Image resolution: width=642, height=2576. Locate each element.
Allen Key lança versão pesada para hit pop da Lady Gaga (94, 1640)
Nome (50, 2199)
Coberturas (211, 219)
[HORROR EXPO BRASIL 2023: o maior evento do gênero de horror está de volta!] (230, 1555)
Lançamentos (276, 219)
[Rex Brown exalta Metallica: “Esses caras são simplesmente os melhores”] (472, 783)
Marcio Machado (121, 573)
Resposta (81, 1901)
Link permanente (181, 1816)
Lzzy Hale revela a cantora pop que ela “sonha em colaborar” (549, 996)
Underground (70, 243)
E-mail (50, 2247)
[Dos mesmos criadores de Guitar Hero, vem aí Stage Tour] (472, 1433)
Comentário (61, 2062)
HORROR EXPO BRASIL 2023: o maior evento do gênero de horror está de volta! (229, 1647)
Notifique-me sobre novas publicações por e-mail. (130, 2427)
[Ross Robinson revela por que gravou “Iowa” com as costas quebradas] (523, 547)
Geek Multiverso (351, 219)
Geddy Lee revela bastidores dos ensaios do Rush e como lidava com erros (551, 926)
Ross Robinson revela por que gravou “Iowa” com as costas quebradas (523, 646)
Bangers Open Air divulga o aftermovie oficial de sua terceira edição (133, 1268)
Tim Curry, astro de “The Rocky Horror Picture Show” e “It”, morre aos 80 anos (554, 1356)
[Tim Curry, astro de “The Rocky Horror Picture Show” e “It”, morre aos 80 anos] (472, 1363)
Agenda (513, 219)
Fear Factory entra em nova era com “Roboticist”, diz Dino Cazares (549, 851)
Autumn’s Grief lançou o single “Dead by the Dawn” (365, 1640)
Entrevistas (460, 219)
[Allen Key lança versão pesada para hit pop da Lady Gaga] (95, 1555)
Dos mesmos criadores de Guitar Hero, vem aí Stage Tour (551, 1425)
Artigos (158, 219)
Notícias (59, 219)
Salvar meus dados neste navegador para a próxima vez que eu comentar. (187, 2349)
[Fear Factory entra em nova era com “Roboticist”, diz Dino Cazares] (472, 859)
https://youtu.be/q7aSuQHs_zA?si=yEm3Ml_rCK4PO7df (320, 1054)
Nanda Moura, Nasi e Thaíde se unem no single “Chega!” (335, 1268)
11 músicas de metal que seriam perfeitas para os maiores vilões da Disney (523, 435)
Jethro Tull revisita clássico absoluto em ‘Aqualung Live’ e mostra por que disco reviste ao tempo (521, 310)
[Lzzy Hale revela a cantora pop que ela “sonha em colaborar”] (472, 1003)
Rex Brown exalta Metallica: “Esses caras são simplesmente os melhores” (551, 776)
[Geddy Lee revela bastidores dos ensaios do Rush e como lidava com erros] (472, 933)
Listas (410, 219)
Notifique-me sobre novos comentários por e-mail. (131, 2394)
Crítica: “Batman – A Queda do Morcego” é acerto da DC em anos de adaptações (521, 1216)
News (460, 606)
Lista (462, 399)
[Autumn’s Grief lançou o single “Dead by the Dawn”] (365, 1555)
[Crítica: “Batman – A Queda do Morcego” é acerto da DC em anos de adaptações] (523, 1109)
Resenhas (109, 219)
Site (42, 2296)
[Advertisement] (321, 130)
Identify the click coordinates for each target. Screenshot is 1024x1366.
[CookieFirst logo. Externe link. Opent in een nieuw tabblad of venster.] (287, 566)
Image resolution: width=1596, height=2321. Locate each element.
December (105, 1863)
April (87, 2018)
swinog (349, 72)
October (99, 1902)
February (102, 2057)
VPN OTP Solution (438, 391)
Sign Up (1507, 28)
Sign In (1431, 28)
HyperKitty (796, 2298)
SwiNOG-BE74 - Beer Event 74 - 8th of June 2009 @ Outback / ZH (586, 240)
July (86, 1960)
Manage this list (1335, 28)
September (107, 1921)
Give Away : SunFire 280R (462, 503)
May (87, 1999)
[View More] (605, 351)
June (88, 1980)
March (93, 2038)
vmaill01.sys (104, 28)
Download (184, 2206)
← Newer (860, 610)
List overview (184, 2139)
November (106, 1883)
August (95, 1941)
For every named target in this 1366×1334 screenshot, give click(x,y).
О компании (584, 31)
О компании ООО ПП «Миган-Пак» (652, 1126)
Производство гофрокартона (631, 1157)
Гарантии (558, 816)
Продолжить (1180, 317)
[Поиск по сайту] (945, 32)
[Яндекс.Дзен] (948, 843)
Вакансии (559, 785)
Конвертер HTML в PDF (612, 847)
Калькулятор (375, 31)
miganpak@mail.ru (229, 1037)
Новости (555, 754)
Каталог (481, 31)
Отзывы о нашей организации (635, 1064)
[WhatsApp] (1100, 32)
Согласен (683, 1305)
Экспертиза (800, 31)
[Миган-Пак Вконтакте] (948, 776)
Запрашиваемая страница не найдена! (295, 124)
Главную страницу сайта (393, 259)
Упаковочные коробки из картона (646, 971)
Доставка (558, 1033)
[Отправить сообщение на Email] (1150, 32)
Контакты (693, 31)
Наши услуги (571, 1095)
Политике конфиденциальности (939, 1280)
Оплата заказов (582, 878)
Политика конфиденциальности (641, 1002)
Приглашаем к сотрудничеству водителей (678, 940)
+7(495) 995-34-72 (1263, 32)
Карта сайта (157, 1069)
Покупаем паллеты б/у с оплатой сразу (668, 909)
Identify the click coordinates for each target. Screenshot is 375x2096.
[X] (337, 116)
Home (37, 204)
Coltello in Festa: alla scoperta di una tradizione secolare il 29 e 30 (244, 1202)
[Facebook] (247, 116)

------------------------------------

TASK DETAILS:
Word for word, return each of the entries.

SOLUTION TO THIS PROBLEM:
Image resolution: width=642, height=2576. Locate each element.
Allen Key lança versão pesada para hit pop da Lady Gaga (94, 1640)
Nome (50, 2199)
Coberturas (211, 219)
[HORROR EXPO BRASIL 2023: o maior evento do gênero de horror está de volta!] (230, 1555)
Lançamentos (276, 219)
[Rex Brown exalta Metallica: “Esses caras são simplesmente os melhores”] (472, 783)
Marcio Machado (121, 573)
Resposta (81, 1901)
Link permanente (181, 1816)
Lzzy Hale revela a cantora pop que ela “sonha em colaborar” (549, 996)
Underground (70, 243)
E-mail (50, 2247)
[Dos mesmos criadores de Guitar Hero, vem aí Stage Tour] (472, 1433)
Comentário (61, 2062)
HORROR EXPO BRASIL 2023: o maior evento do gênero de horror está de volta! (229, 1647)
Notifique-me sobre novas publicações por e-mail. (130, 2427)
[Ross Robinson revela por que gravou “Iowa” com as costas quebradas] (523, 547)
Geek Multiverso (351, 219)
Geddy Lee revela bastidores dos ensaios do Rush e como lidava com erros (551, 926)
Ross Robinson revela por que gravou “Iowa” com as costas quebradas (523, 646)
Bangers Open Air divulga o aftermovie oficial de sua terceira edição (133, 1268)
Tim Curry, astro de “The Rocky Horror Picture Show” e “It”, morre aos 80 anos (554, 1356)
[Tim Curry, astro de “The Rocky Horror Picture Show” e “It”, morre aos 80 anos] (472, 1363)
Agenda (513, 219)
Fear Factory entra em nova era com “Roboticist”, diz Dino Cazares (549, 851)
Autumn’s Grief lançou o single “Dead by the Dawn” (365, 1640)
Entrevistas (460, 219)
[Allen Key lança versão pesada para hit pop da Lady Gaga] (95, 1555)
Dos mesmos criadores de Guitar Hero, vem aí Stage Tour (551, 1425)
Artigos (158, 219)
Notícias (59, 219)
Salvar meus dados neste navegador para a próxima vez que eu comentar. (187, 2349)
[Fear Factory entra em nova era com “Roboticist”, diz Dino Cazares] (472, 859)
https://youtu.be/q7aSuQHs_zA?si=yEm3Ml_rCK4PO7df (320, 1054)
Nanda Moura, Nasi e Thaíde se unem no single “Chega!” (335, 1268)
11 músicas de metal que seriam perfeitas para os maiores vilões da Disney (523, 435)
Jethro Tull revisita clássico absoluto em ‘Aqualung Live’ e mostra por que disco reviste ao tempo (521, 310)
[Lzzy Hale revela a cantora pop que ela “sonha em colaborar”] (472, 1003)
Rex Brown exalta Metallica: “Esses caras são simplesmente os melhores” (551, 776)
[Geddy Lee revela bastidores dos ensaios do Rush e como lidava com erros] (472, 933)
Listas (410, 219)
Notifique-me sobre novos comentários por e-mail. (131, 2394)
Crítica: “Batman – A Queda do Morcego” é acerto da DC em anos de adaptações (521, 1216)
News (460, 606)
Lista (462, 399)
[Autumn’s Grief lançou o single “Dead by the Dawn”] (365, 1555)
[Crítica: “Batman – A Queda do Morcego” é acerto da DC em anos de adaptações] (523, 1109)
Resenhas (109, 219)
Site (42, 2296)
[Advertisement] (321, 130)
Identify the click coordinates for each target. Screenshot is 1024x1366.
[CookieFirst logo. Externe link. Opent in een nieuw tabblad of venster.] (287, 566)
Image resolution: width=1596, height=2321. Locate each element.
December (105, 1863)
April (87, 2018)
swinog (349, 72)
October (99, 1902)
February (102, 2057)
VPN OTP Solution (438, 391)
Sign Up (1507, 28)
Sign In (1431, 28)
HyperKitty (796, 2298)
SwiNOG-BE74 - Beer Event 74 - 8th of June 2009 @ Outback / ZH (586, 240)
July (86, 1960)
Manage this list (1335, 28)
September (107, 1921)
Give Away : SunFire 280R (462, 503)
May (87, 1999)
[View More] (605, 351)
June (88, 1980)
March (93, 2038)
vmaill01.sys (104, 28)
Download (184, 2206)
← Newer (860, 610)
List overview (184, 2139)
November (106, 1883)
August (95, 1941)
For every named target in this 1366×1334 screenshot, give click(x,y).
О компании (584, 31)
О компании ООО ПП «Миган-Пак» (652, 1126)
Производство гофрокартона (631, 1157)
Гарантии (558, 816)
Продолжить (1180, 317)
[Поиск по сайту] (945, 32)
[Яндекс.Дзен] (948, 843)
Вакансии (559, 785)
Конвертер HTML в PDF (612, 847)
Калькулятор (375, 31)
miganpak@mail.ru (229, 1037)
Новости (555, 754)
Каталог (481, 31)
Отзывы о нашей организации (635, 1064)
[WhatsApp] (1100, 32)
Согласен (683, 1305)
Экспертиза (800, 31)
[Миган-Пак Вконтакте] (948, 776)
Запрашиваемая страница не найдена! (295, 124)
Главную страницу сайта (393, 259)
Упаковочные коробки из картона (646, 971)
Доставка (558, 1033)
[Отправить сообщение на Email] (1150, 32)
Контакты (693, 31)
Наши услуги (571, 1095)
Политике конфиденциальности (939, 1280)
Оплата заказов (582, 878)
Политика конфиденциальности (641, 1002)
Приглашаем к сотрудничеству водителей (678, 940)
+7(495) 995-34-72 (1263, 32)
Карта сайта (157, 1069)
Покупаем паллеты б/у с оплатой сразу (668, 909)
Identify the click coordinates for each target. Screenshot is 375x2096.
[X] (337, 116)
Home (37, 204)
Coltello in Festa: alla scoperta di una tradizione secolare il 29 e 30 (244, 1202)
[Facebook] (247, 116)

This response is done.